:: DATASET CONTENT ::

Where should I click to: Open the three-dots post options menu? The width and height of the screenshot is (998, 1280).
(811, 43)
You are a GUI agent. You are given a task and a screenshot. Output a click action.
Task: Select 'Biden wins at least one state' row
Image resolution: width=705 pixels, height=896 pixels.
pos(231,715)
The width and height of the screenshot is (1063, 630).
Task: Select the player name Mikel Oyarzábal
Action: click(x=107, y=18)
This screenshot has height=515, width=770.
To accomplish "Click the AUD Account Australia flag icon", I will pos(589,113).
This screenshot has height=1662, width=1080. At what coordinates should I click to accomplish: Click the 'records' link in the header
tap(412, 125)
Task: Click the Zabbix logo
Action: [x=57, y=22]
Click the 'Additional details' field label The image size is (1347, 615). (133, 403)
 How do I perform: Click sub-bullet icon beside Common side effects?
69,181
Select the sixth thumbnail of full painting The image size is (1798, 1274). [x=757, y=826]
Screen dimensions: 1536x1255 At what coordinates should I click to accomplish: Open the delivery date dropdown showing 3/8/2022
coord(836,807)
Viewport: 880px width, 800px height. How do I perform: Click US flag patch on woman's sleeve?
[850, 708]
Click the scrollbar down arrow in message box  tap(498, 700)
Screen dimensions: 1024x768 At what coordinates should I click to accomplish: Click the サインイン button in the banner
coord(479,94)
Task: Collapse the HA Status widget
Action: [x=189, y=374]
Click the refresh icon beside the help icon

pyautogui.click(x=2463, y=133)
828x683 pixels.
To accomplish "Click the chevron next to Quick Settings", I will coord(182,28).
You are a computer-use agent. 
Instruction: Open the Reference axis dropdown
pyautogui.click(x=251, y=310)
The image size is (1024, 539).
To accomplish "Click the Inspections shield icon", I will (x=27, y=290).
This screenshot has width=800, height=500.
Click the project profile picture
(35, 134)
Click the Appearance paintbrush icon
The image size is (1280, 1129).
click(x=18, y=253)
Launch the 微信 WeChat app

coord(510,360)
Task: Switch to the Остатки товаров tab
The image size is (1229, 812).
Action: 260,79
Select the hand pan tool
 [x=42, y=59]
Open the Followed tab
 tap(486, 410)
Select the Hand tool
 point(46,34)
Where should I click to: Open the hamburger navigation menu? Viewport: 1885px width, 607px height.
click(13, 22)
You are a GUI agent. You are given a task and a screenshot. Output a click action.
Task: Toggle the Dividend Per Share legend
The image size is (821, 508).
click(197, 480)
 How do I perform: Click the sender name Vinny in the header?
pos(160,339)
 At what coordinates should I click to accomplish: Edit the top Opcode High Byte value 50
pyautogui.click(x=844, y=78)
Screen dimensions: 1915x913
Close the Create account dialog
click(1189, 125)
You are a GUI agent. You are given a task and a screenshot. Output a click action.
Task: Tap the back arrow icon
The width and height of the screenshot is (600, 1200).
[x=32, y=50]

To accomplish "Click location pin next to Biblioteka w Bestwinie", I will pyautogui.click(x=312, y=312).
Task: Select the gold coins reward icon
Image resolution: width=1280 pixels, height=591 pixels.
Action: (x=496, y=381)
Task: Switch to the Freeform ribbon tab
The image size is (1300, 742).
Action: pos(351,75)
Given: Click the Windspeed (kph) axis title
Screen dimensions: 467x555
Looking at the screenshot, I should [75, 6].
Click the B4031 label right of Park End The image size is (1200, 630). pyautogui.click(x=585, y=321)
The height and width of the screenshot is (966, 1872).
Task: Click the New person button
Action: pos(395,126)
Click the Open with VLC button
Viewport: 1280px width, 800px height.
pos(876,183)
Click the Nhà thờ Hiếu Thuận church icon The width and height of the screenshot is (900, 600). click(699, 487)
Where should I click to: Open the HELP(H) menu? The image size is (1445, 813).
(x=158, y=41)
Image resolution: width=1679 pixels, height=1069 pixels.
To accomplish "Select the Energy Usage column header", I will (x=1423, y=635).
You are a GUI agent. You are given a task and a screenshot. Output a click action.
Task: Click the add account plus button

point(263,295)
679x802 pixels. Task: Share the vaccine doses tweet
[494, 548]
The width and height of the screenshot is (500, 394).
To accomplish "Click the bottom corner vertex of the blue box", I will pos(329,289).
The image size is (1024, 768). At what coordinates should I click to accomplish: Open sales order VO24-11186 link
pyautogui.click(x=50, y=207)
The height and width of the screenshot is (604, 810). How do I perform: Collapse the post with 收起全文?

:::

= THE TASK =
Look through the data above. Each line containing the word "will" needs to be copied.

= ANSWER TO THIS TASK =
To accomplish "Click the AUD Account Australia flag icon", I will pos(589,113).
To accomplish "Click the chevron next to Quick Settings", I will coord(182,28).
To accomplish "Click the Inspections shield icon", I will (x=27, y=290).
To accomplish "Click location pin next to Biblioteka w Bestwinie", I will pyautogui.click(x=312, y=312).
To accomplish "Select the Energy Usage column header", I will (x=1423, y=635).
To accomplish "Click the bottom corner vertex of the blue box", I will pos(329,289).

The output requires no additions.